“La merma de visión y audición que no presenta una causa predeterminada aparente puede sugerir un inadecuado estilo de vida”, resume la jefa del servicio de Oculoplástia del Hospital de Especialidades del IMSS y autora del estudio, Luz María Arce Romero.

La falta de ejercicio incide en el aumento de riesgo a la hora de desarrollar patologías crónicodegenerativas oftalmológicas y del aparato auditivo, señala, por eso, “caminar por lo menos media hora al día puede reducir los signos cotidianos característicos, como la dificultad para realizar trabajos que requieren una visión detallada”, ejemplifica.

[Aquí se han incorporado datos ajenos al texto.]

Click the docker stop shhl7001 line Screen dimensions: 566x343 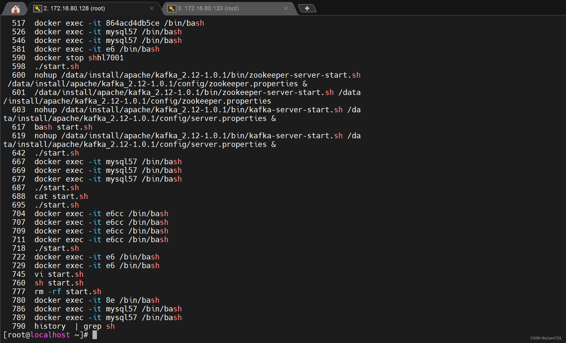79,58
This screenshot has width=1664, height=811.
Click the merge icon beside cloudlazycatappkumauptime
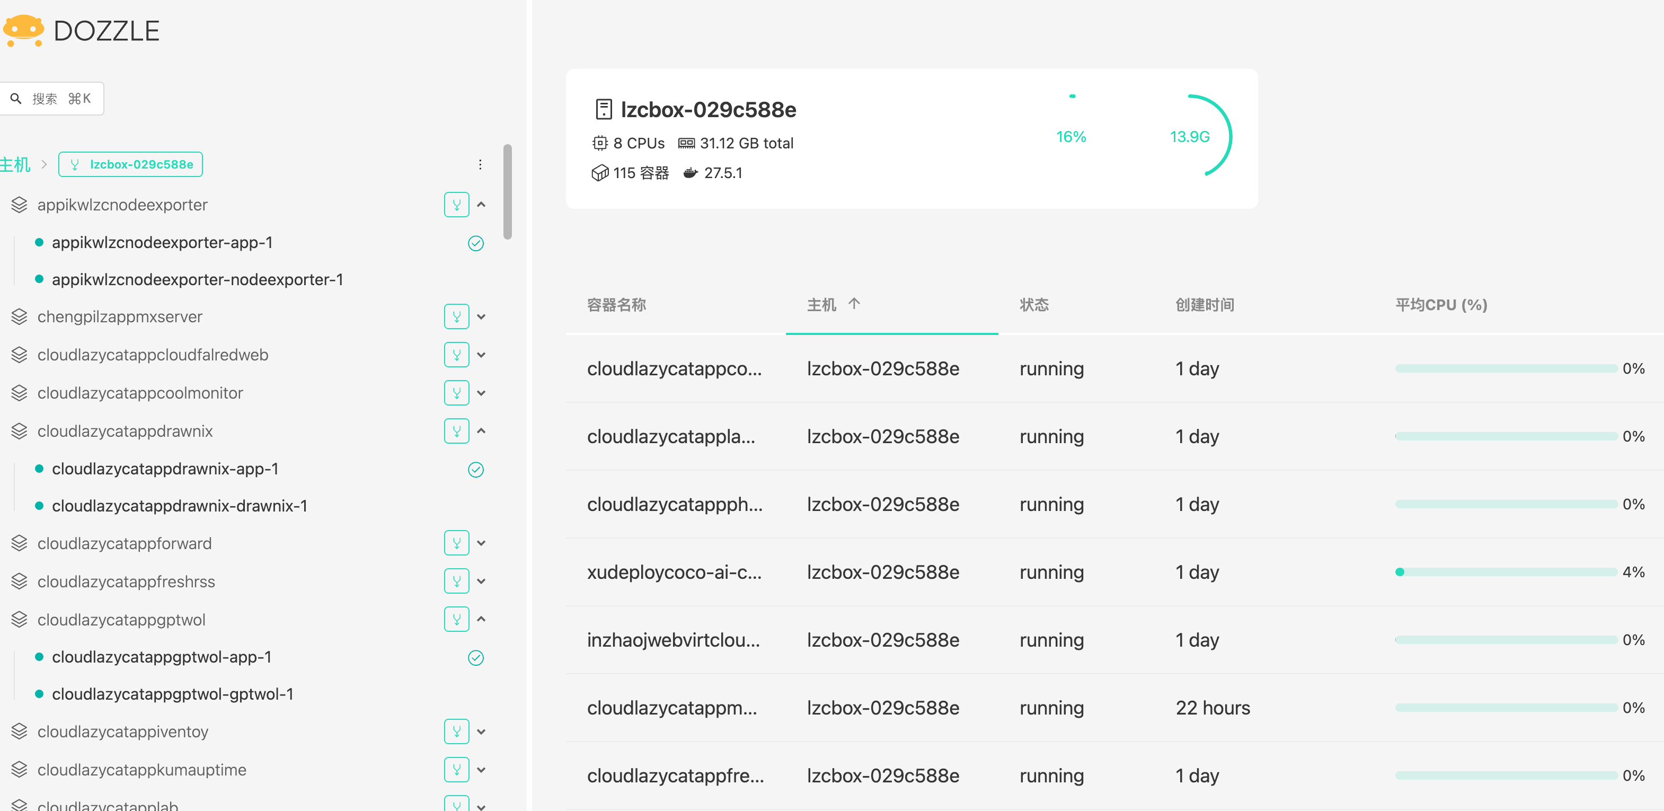tap(456, 770)
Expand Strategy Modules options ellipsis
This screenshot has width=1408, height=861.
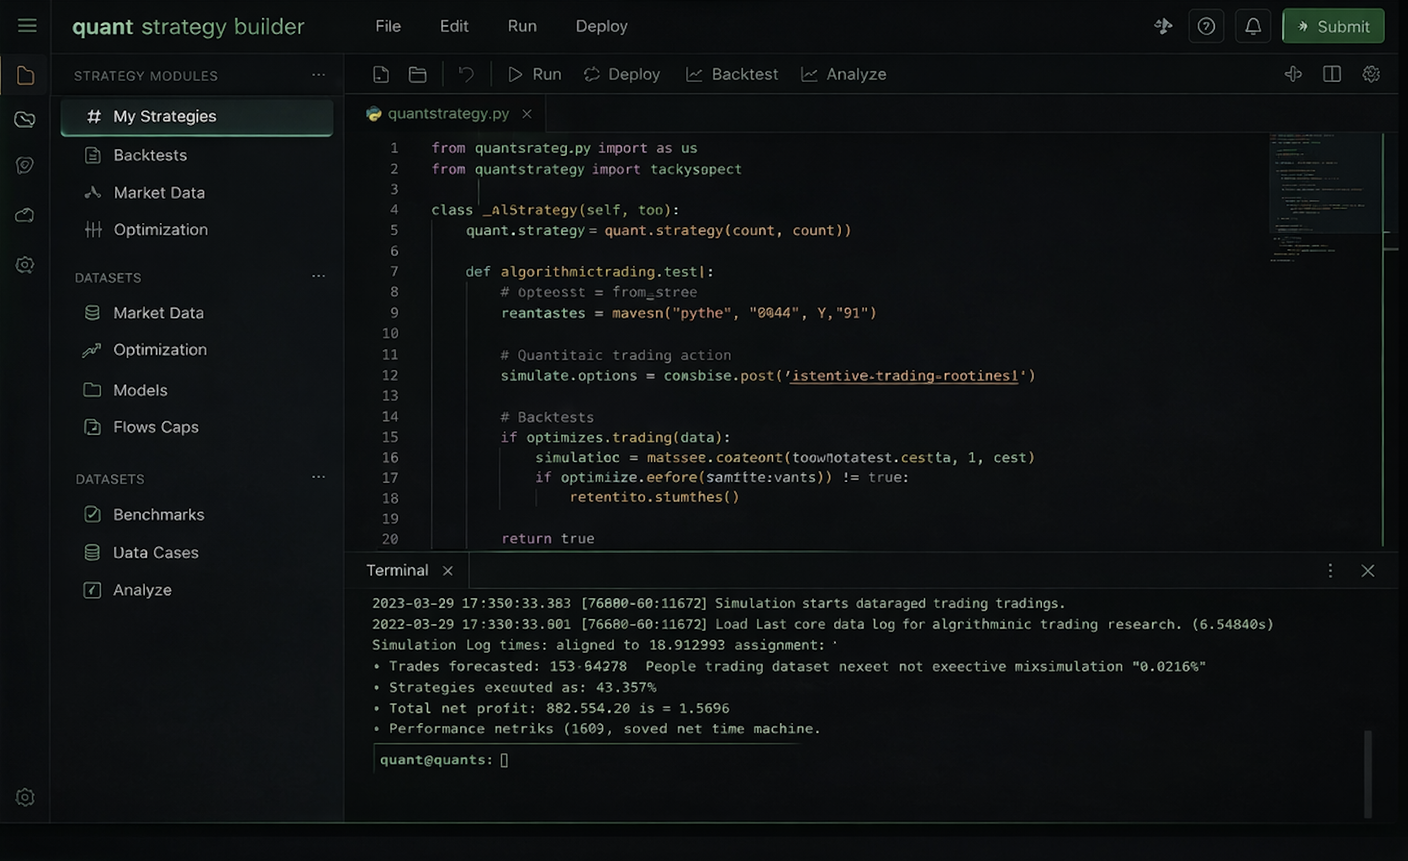318,75
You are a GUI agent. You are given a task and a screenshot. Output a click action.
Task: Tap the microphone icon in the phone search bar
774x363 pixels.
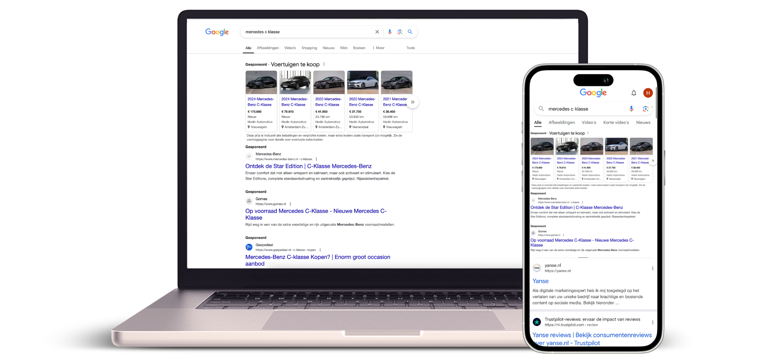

Según defiende Romero en una publicación del Boletín de Prensa Latina, el mayor problema es que “los pacientes consideran estas señales un mal menor o pasajero y postergan la visita al médico durante años e incluso décadas a pesar de los síntomas evidentes”, lamenta la autora.

Son condiciones de deterioro ocular y auditivo “fáciles de detectar, aminorar y cuyas complicaciones con el paso del tiempo se pueden prevenir”, admite, “pero son pocas las personas que realizan chequeos anuales y que entienden que estos problemas de salud también están relacionados con un estilo de vida”, concluye.